- [What this task involves]: Please output the entries below from the line that contains "Task: Open the Capheny" through the final line, reproduced exactly and alone.

- [Records supplied]:
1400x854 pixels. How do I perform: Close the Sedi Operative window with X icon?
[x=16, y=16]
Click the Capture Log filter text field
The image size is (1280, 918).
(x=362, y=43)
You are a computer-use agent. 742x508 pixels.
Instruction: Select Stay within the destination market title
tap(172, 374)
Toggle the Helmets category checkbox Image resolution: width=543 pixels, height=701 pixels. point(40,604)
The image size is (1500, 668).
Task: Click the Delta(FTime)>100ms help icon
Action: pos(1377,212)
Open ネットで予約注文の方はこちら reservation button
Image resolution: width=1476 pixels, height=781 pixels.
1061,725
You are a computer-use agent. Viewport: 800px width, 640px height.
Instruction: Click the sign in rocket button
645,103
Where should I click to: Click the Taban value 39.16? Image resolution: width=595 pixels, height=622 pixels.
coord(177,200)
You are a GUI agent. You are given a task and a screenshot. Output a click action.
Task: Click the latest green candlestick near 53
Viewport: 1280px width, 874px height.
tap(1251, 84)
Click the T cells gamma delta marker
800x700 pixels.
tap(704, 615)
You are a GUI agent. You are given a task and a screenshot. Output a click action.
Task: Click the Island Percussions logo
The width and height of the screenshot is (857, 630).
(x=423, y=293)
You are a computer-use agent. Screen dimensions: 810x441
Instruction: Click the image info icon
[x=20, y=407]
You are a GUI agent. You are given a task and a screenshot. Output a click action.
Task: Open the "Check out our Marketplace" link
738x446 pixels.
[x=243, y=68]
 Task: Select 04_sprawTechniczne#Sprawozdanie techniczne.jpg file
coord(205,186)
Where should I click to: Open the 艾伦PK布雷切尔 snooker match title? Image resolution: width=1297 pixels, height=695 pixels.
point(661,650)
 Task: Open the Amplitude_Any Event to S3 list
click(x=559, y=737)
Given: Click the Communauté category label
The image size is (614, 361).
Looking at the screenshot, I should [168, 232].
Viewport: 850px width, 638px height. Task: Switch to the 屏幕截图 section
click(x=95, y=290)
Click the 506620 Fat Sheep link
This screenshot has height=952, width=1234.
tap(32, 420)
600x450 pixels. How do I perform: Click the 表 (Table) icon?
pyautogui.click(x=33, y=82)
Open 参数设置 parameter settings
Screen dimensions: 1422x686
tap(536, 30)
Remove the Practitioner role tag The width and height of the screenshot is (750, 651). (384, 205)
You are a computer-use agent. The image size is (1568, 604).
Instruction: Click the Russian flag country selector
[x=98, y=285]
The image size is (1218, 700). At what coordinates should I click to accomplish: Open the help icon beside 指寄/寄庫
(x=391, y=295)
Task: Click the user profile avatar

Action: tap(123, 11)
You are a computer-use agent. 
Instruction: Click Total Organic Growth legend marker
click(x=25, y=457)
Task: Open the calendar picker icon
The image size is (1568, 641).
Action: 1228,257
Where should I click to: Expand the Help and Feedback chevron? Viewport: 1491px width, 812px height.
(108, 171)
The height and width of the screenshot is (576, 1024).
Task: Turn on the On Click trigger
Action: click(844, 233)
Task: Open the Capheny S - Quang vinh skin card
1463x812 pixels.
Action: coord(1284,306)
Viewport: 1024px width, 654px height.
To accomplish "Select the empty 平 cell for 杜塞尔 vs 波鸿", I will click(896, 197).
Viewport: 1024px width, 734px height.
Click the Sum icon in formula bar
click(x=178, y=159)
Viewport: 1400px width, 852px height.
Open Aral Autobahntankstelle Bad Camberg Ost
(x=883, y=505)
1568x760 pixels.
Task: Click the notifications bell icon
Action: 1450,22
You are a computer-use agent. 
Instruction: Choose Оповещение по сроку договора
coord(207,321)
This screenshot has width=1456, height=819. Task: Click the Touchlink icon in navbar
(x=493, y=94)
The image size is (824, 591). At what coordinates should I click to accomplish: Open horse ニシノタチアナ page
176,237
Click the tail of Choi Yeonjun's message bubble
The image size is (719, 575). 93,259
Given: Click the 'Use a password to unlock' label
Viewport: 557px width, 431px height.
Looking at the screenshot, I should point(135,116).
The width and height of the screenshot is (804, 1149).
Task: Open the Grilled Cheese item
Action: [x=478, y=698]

- [Answer area]:
Task: Open the Capheny S - Quang vinh skin card
1463x812 pixels.
Action: coord(1284,306)
Viewport: 1024px width, 654px height.
To accomplish "Select the empty 平 cell for 杜塞尔 vs 波鸿", I will click(896, 197).
Viewport: 1024px width, 734px height.
Click the Sum icon in formula bar
click(x=178, y=159)
Viewport: 1400px width, 852px height.
Open Aral Autobahntankstelle Bad Camberg Ost
(x=883, y=505)
1568x760 pixels.
Task: Click the notifications bell icon
Action: 1450,22
You are a computer-use agent. 
Instruction: Choose Оповещение по сроку договора
coord(207,321)
This screenshot has width=1456, height=819. Task: Click the Touchlink icon in navbar
(x=493, y=94)
The image size is (824, 591). At what coordinates should I click to accomplish: Open horse ニシノタチアナ page
176,237
Click the tail of Choi Yeonjun's message bubble
The image size is (719, 575). 93,259
Given: Click the 'Use a password to unlock' label
Viewport: 557px width, 431px height.
Looking at the screenshot, I should point(135,116).
The width and height of the screenshot is (804, 1149).
Task: Open the Grilled Cheese item
Action: [x=478, y=698]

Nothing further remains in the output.